Bovenstaande quote zag ik passeren op Facebook onlangs en de tranen sprongen me in de ogen.

“Maar waarom toch? Je bent nu toch mama en je hebt momenteel toch geen kinderwens meer, je hebt toch alles waar je van droomde?”, hoor ik mensen al denken. Of beter, na mijn eerste kindje, zei een goede vriendin me “Maar je moet er nu toch niet meer aan denken, je hebt nu je pracht van een dochter!”. En dat was waar, ik had mijn schatje, we hadden de beste tijd samen, waren samen op stap met vrienden die ook een kindje van die leeftijd hadden, maar de pijn, de angst, die ik beleefd had, die bleef hangen. Vooral op dat moment nog, want er was nog een kinderwens en die was op dat ogenblik erg levendig. Mijn man en ik hadden heel graag voor een broertje of zusje voor haar gewenst (was het maar zo simpel), haar iemand geven om mee op te groeien, mee te spelen en zelfs ruzie mee te maken, om groot mee te worden en te leren van elkaar, maar ook te genieten van elkaar en wij van hen. Dus… ik huilde. Wederom. Jeetje, ik was nooit een huilebak, maar wat heb ik al tranen gelaten sinds de dag dat ik stopte met anticonceptie om een kindje te mogen krijgen. Ze begreep het niet, maar dat was haar schuld niet, ze was er wel en veroordeelde me niet omdat ik huilde, terwijl ik gekregen had wat ik wou, het mama mogen worden.
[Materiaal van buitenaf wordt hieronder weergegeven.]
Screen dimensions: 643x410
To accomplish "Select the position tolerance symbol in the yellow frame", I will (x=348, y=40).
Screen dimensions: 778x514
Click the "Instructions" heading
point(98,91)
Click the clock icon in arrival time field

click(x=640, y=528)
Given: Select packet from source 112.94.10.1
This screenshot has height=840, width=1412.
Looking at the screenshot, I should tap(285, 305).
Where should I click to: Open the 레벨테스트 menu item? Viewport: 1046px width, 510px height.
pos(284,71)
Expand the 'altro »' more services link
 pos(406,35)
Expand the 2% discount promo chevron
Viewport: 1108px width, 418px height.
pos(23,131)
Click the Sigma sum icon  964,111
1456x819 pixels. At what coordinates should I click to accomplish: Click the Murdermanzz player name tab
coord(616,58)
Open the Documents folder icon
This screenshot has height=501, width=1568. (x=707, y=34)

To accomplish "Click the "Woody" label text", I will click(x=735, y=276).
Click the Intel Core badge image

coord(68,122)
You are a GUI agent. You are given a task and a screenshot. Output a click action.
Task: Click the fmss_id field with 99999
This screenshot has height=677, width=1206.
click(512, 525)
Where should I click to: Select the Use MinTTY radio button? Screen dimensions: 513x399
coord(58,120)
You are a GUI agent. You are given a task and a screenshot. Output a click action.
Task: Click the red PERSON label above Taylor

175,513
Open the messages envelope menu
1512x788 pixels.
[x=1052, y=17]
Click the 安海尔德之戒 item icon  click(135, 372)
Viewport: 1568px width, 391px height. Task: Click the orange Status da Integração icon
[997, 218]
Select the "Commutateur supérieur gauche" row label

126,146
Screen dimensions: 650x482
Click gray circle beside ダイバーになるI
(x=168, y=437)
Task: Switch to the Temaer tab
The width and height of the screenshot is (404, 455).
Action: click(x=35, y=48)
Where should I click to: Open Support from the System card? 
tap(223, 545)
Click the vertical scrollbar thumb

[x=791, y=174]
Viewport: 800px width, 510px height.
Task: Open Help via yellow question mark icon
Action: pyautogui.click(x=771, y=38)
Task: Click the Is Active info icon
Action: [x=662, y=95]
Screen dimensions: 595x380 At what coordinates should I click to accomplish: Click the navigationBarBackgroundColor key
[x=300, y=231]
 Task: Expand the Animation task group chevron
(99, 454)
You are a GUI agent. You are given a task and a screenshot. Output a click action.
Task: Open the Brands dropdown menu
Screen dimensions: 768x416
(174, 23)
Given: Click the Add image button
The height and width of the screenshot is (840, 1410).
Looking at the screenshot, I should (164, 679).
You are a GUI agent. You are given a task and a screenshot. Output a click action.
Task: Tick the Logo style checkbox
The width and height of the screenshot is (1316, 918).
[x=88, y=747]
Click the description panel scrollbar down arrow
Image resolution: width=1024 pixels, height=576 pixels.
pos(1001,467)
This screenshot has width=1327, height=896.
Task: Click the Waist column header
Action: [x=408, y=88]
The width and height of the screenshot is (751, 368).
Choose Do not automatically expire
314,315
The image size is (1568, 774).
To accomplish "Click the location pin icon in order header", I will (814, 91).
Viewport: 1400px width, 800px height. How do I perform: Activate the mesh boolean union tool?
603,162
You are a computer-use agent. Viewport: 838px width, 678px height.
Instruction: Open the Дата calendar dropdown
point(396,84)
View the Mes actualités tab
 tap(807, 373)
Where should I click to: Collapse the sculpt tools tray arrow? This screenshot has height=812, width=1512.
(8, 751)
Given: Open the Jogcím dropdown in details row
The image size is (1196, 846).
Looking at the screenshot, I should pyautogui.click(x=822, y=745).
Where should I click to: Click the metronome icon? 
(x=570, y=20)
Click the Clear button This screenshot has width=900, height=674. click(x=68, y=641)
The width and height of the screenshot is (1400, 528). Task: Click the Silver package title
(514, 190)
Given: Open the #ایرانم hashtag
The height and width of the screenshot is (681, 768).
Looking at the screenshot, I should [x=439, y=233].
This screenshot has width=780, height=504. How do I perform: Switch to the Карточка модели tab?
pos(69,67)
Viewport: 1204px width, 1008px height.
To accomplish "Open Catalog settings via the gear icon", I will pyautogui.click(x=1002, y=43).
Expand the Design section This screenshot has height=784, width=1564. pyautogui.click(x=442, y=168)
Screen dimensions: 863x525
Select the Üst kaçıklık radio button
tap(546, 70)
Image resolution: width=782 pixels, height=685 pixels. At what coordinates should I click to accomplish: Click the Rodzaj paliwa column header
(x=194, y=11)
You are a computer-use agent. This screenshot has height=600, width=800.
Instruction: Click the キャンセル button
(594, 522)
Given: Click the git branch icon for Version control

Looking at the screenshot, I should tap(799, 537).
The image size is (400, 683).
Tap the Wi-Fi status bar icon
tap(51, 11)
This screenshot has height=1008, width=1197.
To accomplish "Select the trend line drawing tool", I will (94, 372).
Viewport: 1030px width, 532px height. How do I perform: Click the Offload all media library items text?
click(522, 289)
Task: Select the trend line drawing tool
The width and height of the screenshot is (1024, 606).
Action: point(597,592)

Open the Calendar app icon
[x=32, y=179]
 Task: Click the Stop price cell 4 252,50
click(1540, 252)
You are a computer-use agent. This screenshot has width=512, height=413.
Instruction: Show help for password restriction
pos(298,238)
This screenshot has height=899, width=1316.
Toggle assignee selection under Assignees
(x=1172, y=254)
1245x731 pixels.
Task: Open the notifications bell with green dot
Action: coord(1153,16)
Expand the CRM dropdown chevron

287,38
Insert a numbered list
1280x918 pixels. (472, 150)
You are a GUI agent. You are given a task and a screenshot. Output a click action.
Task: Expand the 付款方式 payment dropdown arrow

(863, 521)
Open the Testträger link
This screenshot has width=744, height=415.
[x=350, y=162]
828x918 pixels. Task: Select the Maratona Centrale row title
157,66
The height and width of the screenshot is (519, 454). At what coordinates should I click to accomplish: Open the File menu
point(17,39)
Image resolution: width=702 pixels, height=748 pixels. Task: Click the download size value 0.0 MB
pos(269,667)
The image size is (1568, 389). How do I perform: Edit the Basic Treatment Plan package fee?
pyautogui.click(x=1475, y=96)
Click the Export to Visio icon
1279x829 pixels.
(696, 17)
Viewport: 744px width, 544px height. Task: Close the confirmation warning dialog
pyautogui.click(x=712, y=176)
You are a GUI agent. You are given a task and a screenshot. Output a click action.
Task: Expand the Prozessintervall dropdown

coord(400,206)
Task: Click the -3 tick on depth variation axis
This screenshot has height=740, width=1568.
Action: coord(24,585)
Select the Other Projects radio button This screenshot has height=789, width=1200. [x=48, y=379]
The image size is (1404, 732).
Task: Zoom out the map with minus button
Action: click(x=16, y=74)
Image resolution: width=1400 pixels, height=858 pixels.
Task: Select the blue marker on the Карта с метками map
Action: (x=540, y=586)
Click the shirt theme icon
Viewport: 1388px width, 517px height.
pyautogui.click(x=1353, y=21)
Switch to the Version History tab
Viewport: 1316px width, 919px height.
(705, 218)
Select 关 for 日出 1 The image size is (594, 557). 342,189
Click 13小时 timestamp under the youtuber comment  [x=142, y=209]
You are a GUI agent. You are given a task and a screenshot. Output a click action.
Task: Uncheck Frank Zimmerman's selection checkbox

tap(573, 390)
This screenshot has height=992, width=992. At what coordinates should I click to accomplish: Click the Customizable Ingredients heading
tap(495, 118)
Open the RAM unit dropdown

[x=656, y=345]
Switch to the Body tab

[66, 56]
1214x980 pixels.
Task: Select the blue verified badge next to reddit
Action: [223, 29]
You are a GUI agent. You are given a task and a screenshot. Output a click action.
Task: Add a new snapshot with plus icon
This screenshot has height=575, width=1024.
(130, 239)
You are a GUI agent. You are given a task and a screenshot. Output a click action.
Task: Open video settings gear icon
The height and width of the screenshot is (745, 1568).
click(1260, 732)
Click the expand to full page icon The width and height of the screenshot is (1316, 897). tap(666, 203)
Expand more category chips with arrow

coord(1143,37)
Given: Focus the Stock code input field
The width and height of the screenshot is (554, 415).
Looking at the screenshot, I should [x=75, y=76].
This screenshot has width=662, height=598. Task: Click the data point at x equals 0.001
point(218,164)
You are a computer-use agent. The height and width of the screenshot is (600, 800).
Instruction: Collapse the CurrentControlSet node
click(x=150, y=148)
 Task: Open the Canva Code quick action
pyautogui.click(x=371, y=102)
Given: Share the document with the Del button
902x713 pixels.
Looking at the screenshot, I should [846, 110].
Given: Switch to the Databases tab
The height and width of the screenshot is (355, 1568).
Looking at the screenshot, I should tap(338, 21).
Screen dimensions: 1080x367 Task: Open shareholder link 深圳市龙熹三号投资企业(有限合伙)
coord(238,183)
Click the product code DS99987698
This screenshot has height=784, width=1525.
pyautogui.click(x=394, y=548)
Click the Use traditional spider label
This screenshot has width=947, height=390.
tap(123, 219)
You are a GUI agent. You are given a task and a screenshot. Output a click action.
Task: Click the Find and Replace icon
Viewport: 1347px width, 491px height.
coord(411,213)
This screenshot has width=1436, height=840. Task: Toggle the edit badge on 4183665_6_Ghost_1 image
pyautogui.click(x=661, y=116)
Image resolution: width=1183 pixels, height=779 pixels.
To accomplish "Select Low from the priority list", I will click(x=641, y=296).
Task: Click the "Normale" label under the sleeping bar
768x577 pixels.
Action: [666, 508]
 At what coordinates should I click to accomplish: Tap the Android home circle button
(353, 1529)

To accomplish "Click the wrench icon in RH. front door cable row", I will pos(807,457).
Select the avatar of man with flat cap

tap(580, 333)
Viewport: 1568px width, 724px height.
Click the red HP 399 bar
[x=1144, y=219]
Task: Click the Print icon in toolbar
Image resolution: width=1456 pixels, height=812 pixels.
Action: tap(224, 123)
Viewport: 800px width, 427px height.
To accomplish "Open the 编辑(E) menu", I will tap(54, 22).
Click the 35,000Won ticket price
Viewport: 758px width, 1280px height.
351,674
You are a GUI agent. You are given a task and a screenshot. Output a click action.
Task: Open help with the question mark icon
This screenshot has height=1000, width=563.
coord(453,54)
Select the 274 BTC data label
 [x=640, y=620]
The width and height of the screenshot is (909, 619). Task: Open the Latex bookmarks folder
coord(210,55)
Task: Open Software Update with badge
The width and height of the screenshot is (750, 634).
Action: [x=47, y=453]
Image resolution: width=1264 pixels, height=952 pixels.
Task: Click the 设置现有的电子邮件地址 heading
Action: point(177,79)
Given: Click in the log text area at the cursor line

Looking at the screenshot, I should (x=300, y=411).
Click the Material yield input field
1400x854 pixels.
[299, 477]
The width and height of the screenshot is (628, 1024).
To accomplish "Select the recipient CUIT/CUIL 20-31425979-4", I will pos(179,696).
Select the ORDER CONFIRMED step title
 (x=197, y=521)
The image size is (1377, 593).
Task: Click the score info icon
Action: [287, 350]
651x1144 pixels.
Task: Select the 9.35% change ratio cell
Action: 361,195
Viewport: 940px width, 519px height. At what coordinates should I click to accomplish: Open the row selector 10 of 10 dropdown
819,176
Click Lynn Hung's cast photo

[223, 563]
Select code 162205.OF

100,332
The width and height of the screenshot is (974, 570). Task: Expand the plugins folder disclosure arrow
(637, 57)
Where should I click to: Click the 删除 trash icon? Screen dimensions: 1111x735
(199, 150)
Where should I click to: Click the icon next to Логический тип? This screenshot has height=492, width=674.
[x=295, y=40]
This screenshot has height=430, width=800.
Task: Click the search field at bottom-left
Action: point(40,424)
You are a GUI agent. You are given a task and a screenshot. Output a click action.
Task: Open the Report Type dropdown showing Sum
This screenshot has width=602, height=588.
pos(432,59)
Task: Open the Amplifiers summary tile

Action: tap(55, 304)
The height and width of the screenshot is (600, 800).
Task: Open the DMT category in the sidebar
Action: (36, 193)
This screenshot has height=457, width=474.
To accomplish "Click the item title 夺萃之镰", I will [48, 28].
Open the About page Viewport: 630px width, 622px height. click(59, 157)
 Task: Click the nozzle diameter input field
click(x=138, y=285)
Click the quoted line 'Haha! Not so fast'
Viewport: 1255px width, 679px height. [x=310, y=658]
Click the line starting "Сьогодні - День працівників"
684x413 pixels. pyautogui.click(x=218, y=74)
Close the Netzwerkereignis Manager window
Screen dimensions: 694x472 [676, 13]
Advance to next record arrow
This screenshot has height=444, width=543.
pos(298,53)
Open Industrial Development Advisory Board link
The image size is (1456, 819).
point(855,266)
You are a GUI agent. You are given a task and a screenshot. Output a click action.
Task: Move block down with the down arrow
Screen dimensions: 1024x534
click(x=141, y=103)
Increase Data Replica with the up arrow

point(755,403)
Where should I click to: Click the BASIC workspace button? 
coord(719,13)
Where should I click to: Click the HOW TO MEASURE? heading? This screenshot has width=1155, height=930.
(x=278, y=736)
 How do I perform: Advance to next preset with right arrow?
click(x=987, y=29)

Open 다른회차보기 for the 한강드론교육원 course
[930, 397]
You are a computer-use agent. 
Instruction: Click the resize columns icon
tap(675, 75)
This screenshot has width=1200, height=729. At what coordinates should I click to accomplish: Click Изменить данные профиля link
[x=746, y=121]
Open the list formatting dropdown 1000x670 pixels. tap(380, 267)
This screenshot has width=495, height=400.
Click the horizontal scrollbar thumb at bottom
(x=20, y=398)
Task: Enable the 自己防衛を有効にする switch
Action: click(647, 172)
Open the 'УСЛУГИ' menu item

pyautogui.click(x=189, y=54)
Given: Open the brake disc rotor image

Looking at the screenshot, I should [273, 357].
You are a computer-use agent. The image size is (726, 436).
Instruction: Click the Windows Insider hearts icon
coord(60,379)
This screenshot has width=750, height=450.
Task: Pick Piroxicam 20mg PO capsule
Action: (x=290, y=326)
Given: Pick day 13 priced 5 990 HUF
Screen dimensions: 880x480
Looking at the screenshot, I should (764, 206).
Ik werd heel snel zwanger van ons tweede dochter, ongelooflijk, deze keer tranen van geluk! Maar toch was er meteen ook angst, en geen beetje, maar héél veel. Want stel je voor dat het misloopt? Maar dat deed het niet en toch, toch was ik even bang als de eerste zwangerschap. De eerste keer zwanger worden via IVF was even onwaarschijnlijk als het natuurlijk zwanger worden van een tweede kindje en net door die onwaarschijnlijkheid van beide zwangerschappen, was ik telkens bang van ons kindje te verliezen.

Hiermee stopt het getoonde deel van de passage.